Ces ordonnances aboutiront rapidement à la fermeture des plus petits établissements. Plus de 60 000 places d’hospitalisation à temps complet [définies en nombre de lits] disparaissent entre 2003 et 2016 – soit quelques années avant le choc sanitaire mondiale – dont près de la moitié en médecine et en chirurgie. Les gouvernements se succèdent et ce plafond des dépenses deviendra de plus en plus coercitif, alors que la population augmente ainsi que la part des plus âgés, donc des plus fragiles, et que le recours aux urgences s’intensifie [à l’image de l’accroissement des violences et incivilités]. Donc des facteurs de coûts, comme si l’Etat se devait d’agir comme une entreprise cotée en bourse avec ses règles, aussi cruelles soient-elles.
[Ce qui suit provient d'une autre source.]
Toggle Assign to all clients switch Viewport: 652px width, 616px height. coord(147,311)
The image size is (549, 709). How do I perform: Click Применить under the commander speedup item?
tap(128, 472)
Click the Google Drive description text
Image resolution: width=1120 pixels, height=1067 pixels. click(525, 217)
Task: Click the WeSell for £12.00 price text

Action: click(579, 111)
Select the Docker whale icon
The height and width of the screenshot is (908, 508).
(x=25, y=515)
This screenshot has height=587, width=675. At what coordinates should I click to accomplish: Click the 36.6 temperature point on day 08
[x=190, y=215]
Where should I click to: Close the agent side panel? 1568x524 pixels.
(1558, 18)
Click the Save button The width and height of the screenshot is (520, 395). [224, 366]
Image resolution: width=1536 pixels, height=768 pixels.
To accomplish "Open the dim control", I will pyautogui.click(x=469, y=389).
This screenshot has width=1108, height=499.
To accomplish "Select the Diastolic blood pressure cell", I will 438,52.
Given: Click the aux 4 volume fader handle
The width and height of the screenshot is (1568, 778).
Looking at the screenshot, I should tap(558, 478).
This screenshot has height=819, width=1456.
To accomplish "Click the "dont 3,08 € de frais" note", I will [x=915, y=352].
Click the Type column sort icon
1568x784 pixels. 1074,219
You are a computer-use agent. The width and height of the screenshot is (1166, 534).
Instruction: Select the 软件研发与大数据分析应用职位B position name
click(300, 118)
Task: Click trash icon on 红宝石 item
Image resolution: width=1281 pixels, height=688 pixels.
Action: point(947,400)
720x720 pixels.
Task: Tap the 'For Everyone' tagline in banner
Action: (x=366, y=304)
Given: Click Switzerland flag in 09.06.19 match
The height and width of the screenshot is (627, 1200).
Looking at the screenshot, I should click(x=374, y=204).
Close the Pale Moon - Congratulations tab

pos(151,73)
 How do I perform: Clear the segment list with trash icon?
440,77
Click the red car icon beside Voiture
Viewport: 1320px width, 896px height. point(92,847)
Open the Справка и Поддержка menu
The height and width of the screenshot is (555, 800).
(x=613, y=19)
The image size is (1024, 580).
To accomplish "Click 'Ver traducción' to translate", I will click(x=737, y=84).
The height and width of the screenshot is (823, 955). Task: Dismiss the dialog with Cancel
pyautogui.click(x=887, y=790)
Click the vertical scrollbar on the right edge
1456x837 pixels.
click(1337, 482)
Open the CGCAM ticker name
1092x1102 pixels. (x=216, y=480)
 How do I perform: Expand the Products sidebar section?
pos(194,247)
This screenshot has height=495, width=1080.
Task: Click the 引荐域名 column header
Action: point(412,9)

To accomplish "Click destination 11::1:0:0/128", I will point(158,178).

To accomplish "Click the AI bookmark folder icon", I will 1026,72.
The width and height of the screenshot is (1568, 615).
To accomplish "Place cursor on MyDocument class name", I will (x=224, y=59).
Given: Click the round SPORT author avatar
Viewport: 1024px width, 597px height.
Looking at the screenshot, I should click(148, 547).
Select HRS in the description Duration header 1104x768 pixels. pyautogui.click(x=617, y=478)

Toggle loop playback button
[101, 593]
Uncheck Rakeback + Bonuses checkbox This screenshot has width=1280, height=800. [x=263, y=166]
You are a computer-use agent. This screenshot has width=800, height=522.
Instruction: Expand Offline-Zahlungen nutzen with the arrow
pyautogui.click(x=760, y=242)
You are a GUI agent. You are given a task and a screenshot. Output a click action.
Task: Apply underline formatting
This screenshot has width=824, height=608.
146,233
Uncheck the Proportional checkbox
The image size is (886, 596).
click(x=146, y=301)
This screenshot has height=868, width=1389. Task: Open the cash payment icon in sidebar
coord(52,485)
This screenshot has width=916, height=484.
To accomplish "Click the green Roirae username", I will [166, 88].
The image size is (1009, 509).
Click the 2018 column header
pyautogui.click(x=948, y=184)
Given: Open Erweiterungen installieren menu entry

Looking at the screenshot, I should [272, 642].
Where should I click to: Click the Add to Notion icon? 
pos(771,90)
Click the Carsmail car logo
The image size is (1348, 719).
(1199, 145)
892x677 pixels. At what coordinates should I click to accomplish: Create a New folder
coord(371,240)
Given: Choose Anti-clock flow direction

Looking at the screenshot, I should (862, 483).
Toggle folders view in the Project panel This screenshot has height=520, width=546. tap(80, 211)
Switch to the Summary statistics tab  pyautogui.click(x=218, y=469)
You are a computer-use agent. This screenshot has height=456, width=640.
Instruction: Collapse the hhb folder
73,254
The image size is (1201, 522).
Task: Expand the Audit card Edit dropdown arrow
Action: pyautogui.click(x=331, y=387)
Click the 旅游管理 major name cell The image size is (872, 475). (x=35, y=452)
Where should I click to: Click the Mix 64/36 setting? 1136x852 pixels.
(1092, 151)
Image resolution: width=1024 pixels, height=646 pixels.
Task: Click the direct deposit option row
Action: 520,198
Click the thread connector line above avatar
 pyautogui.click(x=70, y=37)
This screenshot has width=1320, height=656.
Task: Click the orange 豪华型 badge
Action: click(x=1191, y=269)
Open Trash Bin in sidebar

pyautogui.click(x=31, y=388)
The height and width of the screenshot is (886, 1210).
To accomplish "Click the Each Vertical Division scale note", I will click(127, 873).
Tandis qu’aujourd’hui – à la grâce de moult “idées zombies” – la France semble avoir marqué sa tendance politique à faire supporter le plus lourd fardeau de la dette et des attaques menées contre le bien commun et l’Intérêt général en pérénisant l’injustice fiscale à l’aide de faux-semblants. Pathétique, consternant, déroutant, surtout que la France mise gros – aujourd’hui – sur l’IA avec un autre dogmatisme en la “destruction-créatrice” 2.0 [une énième politique consistant à placer la charrue avant les boeufs].
Faut-il sourire à présent ou après? Ou quand les Homo-politicus français – donneurs de leçon – ont la mémoire si courte. Pas fichu d’accepter leurs errements!
[«Si on veut réduire les inégalités, il faut réglementer et réguler le capitalisme financier et ça ne se fait pas à l’échelle d’un seul pays», a détaillé Henri Guaino ce vendredi 31 octobre sur CNEWS après le rejet de la taxe Zucman par les députés]
https://michelsanti.fr/creation-monetaire/france-berceau-neoliberalisme
L’essai des idiots du village global est transformé ! C’est-à-dire que la France n’a jamais assumé son rôle de paradis fiscal du grand Capital, pas plus qu’elle n’assume son havre fiscal pour la fraction des ultra-riches. Un travers cognitif qui lui coûte cher.